Everything else has to work around this core trait, whether it supports that trait, compliments it, or contrasts with it. It’s the thing that drives your character’s decisions, gives them direction like a compass. If you think about it like drawing, it’s a bold, dark stroke on a clean piece of paper: you can’t erase it, so the whole picture must be build around it.

Then you add other lines to make a more complete picture. These are secondary characteristics, quirks, hobbies, history, likes and dislikes, strengths and weaknesses (never forget weaknesses!). Add shading: dark and light areas, fears and flaws as well as good stuff. But they all have to work with that first bold stroke. If they don’t relate to it, that’s when something rings false and fake. Going back to Maggie: she’s very determined, but the flip side of that is she can be a bit pig-headed. She’s extremely loyal, but she can be blind to her friends’ faults.

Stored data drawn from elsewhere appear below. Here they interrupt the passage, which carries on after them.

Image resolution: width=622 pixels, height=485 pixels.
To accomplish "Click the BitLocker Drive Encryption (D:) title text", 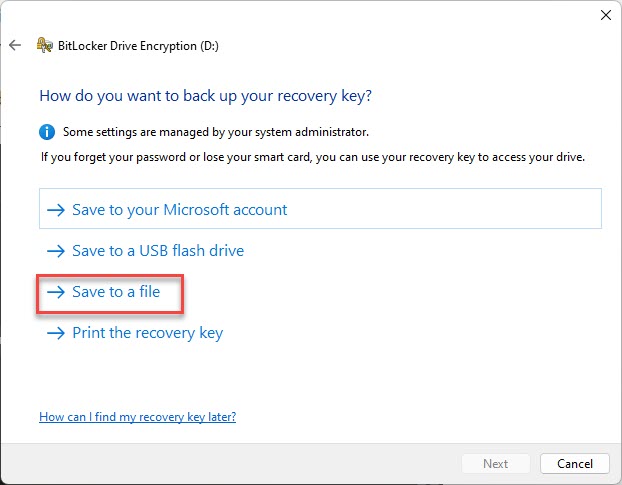I will click(x=138, y=46).
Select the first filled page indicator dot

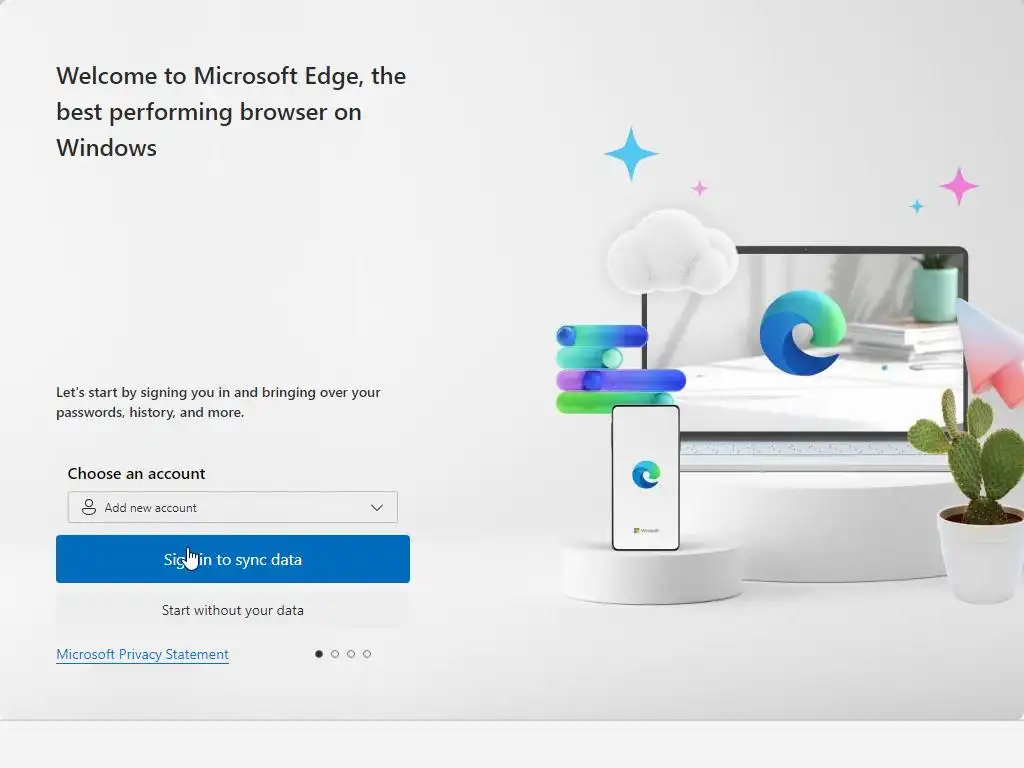click(x=319, y=654)
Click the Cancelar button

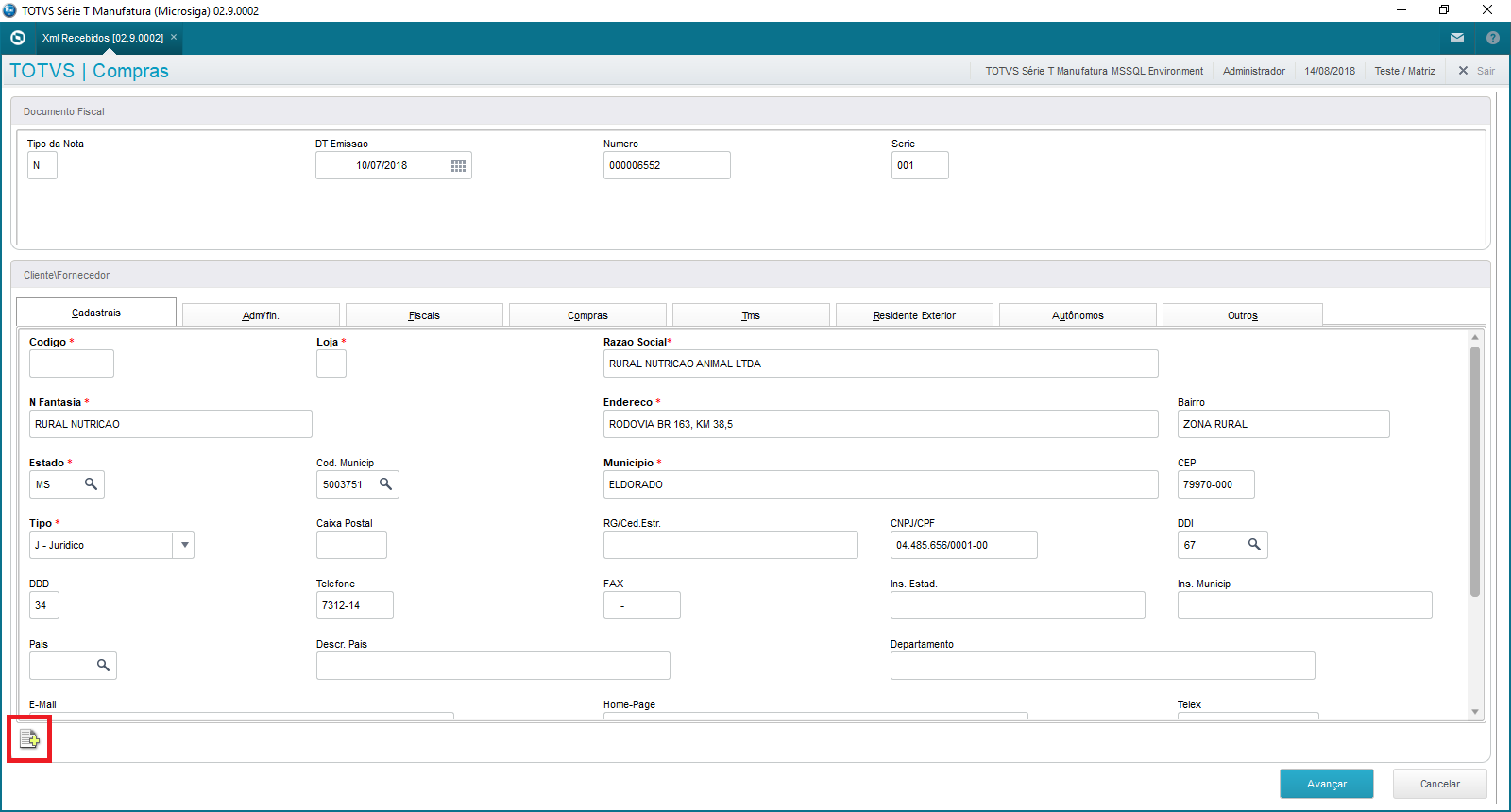1439,784
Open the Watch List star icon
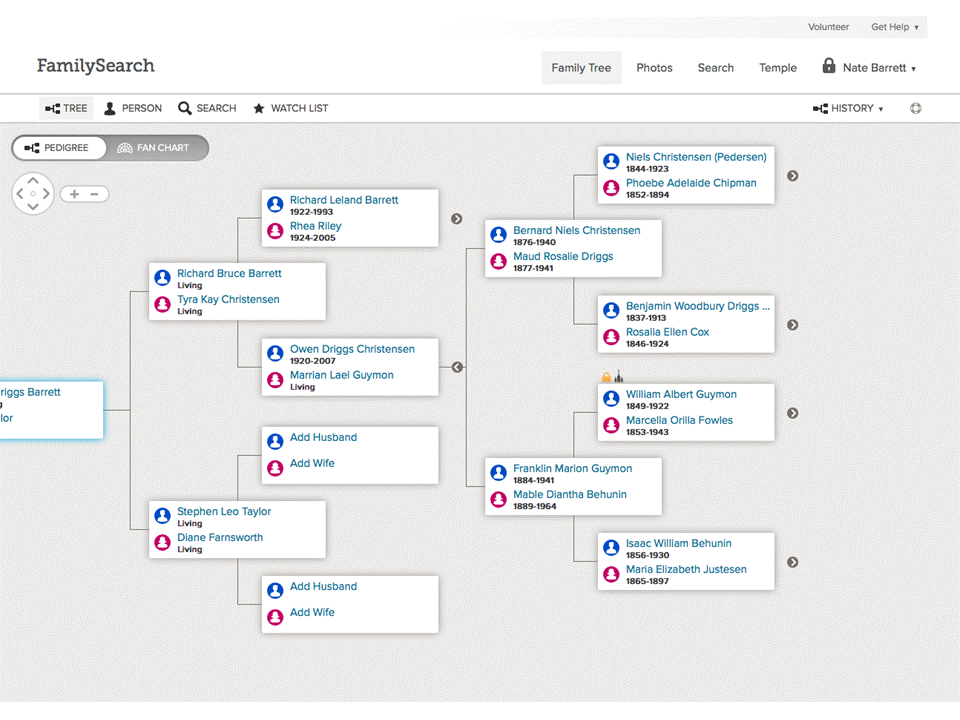 coord(259,108)
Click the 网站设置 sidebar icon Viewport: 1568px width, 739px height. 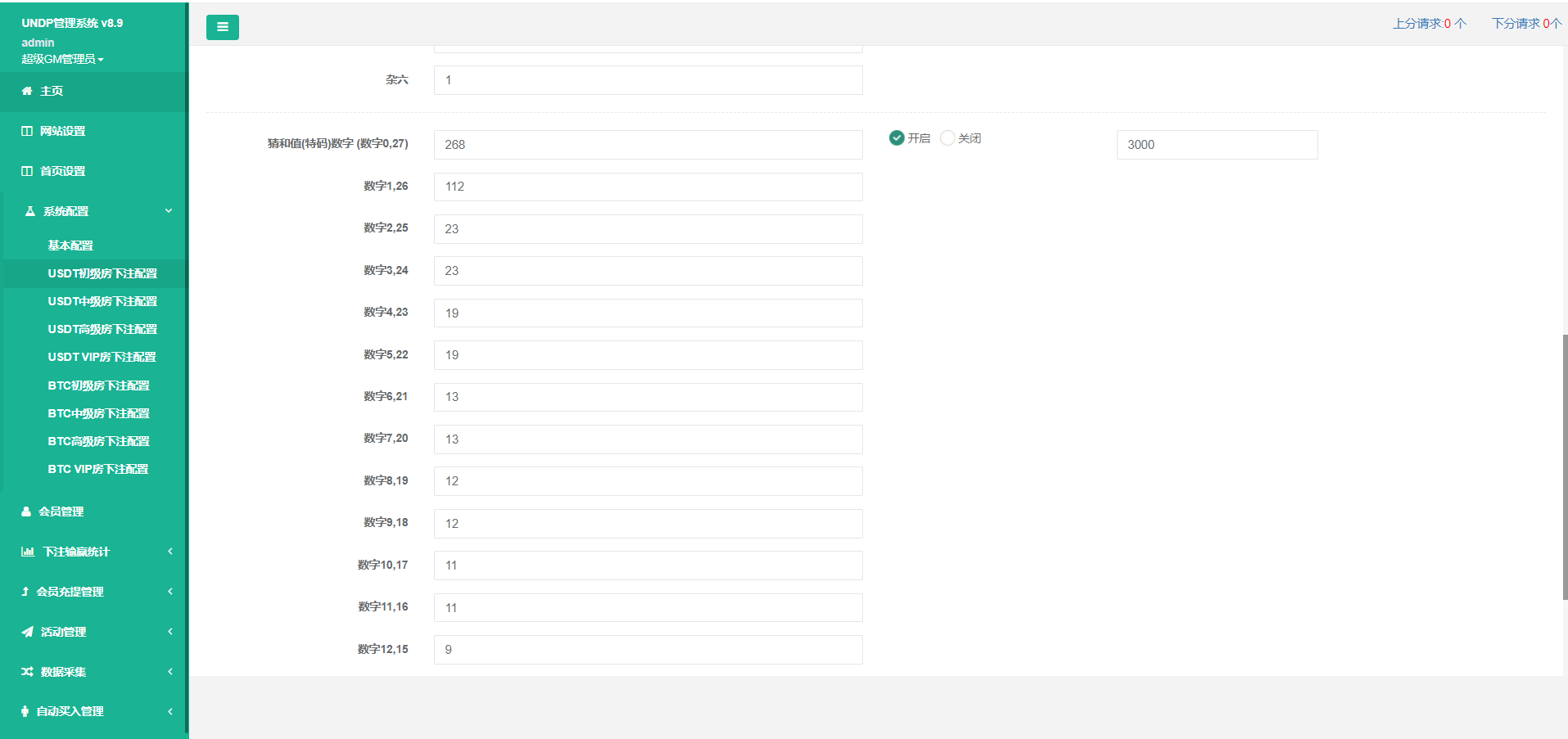27,131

See how every trait has a positive and negative side? That makes them seem natural, like a real person, and not like I’m just giving her random strengths and flaws as the plot demands it.

While many stories concern the growth and change of a character, what’s actually changing is the outer layers: perspective, feelings, and how they express their core trait. For instance, Luke Skywalker starts off as a idealistic farmboy who craves action. He’s a hothead, but he basically wants to do good: save the princess, join the rebellion, etc. He struggles with that hotheaded impulsiveness and when it is expressed as anger, it tempts him to the dark side, but his good nature wins out. (He’s still a ‘doer’ but he learns to "let go of his anger.")

Stories with a major change to the character (i.e., a bad to good redemption) mean you have to think ahead and give them a core character that can be expressed in different ways so it the change is plausible. For example, if character who has a focused iron will realizes his goal is wrong-headed or even ‘evil,’ and then repents and changes, he’s still iron willed. (It takes a lot of willpower to change.) Alternatively, you may hide the characters TRUE core with a lot of layers of other stuff. (A fearful character may find his backbone, for example.) If you don’t want this change to come out of nowhere, you have to make those layers logical–why is the character fearful, and what would motivate him to change?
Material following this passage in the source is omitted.